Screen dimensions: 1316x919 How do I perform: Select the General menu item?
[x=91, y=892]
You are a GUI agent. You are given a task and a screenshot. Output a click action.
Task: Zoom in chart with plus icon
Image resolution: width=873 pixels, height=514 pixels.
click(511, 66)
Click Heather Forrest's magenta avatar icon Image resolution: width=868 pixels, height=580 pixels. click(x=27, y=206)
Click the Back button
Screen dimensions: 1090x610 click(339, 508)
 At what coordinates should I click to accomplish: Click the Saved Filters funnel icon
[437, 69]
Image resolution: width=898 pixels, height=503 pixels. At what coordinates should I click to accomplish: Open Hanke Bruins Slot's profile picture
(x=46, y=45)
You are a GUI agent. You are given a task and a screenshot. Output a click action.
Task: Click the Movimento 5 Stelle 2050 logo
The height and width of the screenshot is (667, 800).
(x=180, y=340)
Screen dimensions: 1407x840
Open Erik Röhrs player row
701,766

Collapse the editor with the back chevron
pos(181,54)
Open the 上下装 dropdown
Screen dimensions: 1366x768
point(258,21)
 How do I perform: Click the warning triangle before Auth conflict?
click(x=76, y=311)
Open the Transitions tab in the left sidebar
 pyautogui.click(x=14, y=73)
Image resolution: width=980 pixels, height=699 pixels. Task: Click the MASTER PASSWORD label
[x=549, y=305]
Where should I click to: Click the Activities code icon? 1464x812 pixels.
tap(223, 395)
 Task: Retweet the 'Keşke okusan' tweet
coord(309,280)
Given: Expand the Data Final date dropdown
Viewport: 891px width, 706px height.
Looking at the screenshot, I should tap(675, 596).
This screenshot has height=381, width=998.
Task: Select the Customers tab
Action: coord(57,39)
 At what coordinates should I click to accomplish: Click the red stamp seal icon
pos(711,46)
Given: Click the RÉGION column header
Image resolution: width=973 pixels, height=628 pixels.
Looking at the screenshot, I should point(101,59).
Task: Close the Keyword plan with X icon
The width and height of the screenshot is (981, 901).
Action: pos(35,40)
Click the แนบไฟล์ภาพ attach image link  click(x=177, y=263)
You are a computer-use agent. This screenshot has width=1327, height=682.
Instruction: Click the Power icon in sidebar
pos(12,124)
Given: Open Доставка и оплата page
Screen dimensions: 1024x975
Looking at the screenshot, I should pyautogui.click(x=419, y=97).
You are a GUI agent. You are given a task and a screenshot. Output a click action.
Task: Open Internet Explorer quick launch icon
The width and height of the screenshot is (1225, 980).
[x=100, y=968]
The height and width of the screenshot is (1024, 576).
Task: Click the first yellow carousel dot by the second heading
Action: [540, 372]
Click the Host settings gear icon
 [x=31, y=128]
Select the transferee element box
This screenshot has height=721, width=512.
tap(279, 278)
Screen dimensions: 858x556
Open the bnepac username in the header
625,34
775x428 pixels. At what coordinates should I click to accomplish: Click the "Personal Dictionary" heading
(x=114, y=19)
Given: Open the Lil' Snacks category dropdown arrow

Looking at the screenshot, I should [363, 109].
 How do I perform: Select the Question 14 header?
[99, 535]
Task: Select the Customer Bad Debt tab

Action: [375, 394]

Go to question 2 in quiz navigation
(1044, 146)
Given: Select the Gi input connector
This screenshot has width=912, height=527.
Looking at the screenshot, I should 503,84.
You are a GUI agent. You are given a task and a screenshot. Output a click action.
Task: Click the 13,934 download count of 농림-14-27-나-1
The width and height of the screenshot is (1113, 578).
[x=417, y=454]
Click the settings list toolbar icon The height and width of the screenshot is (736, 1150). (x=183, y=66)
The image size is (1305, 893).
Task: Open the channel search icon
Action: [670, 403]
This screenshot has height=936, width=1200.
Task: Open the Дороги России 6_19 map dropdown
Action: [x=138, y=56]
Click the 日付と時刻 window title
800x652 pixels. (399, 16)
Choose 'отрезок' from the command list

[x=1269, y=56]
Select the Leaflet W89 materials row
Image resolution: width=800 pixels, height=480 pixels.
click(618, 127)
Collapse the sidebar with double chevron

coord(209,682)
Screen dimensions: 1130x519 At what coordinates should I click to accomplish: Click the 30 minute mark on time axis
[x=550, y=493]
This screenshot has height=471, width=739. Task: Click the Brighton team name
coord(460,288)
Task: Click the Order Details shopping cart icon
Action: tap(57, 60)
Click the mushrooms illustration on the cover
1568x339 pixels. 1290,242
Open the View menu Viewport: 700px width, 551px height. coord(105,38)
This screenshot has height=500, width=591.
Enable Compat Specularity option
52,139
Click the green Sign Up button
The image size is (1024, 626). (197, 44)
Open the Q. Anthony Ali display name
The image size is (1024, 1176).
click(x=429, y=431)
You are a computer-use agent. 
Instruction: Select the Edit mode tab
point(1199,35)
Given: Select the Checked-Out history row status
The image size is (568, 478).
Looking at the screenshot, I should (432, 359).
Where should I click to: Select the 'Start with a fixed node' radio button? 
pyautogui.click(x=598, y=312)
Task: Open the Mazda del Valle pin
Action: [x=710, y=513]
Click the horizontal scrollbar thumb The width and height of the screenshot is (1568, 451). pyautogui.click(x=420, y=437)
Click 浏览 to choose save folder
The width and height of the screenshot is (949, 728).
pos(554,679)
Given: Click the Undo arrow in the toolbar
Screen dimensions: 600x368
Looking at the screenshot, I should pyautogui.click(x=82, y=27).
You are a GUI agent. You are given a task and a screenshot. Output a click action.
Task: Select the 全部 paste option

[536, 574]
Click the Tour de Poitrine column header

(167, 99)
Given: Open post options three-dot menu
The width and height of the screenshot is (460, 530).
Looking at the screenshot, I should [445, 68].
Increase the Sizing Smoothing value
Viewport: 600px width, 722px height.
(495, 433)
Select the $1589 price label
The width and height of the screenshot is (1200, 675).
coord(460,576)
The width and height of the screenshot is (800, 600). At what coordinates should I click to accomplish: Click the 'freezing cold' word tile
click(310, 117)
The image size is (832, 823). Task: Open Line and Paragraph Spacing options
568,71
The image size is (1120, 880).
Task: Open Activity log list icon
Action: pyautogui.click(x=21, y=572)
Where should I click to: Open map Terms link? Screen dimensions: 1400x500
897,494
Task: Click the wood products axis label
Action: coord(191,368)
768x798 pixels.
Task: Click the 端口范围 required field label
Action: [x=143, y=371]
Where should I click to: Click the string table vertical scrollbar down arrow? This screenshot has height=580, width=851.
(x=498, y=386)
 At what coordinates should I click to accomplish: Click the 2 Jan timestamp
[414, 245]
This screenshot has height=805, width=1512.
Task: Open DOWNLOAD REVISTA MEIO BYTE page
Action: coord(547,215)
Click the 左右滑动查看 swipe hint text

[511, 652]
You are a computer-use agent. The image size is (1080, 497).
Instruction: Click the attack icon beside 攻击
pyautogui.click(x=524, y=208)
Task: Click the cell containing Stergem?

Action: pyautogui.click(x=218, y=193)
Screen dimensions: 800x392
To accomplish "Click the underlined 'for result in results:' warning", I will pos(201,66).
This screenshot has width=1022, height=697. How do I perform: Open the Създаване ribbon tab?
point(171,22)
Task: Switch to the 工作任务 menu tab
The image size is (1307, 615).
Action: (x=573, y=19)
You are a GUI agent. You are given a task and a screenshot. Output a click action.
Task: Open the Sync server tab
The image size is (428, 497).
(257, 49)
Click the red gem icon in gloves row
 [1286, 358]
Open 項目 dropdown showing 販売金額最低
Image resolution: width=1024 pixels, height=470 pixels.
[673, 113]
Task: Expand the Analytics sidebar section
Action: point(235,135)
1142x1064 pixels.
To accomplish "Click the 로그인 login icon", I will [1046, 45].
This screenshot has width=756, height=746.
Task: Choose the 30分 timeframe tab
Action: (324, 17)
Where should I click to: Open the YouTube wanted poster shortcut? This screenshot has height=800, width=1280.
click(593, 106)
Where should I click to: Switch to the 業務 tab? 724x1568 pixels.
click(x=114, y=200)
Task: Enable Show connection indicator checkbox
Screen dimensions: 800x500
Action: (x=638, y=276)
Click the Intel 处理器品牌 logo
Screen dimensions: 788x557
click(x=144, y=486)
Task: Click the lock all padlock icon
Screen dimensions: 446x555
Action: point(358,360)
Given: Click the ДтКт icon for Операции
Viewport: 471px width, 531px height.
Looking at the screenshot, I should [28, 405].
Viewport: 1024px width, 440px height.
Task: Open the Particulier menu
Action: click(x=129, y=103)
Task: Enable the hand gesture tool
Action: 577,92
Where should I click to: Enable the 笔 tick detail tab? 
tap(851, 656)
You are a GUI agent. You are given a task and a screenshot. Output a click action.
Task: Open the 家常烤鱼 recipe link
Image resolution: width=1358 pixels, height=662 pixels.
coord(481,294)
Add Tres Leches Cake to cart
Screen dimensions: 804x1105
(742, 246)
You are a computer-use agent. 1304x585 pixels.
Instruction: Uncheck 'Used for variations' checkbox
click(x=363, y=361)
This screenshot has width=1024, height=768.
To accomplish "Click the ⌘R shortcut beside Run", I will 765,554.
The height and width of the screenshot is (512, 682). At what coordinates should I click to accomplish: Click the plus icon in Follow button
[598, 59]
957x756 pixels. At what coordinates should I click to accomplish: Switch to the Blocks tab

━━━━━━━━━━━━━━━━━━━━━━━━━━━━━━

TASK REQUIREMENTS: Write the number of lines in the listing above that contain the word "computer". No other text should appear.

RESULT: 4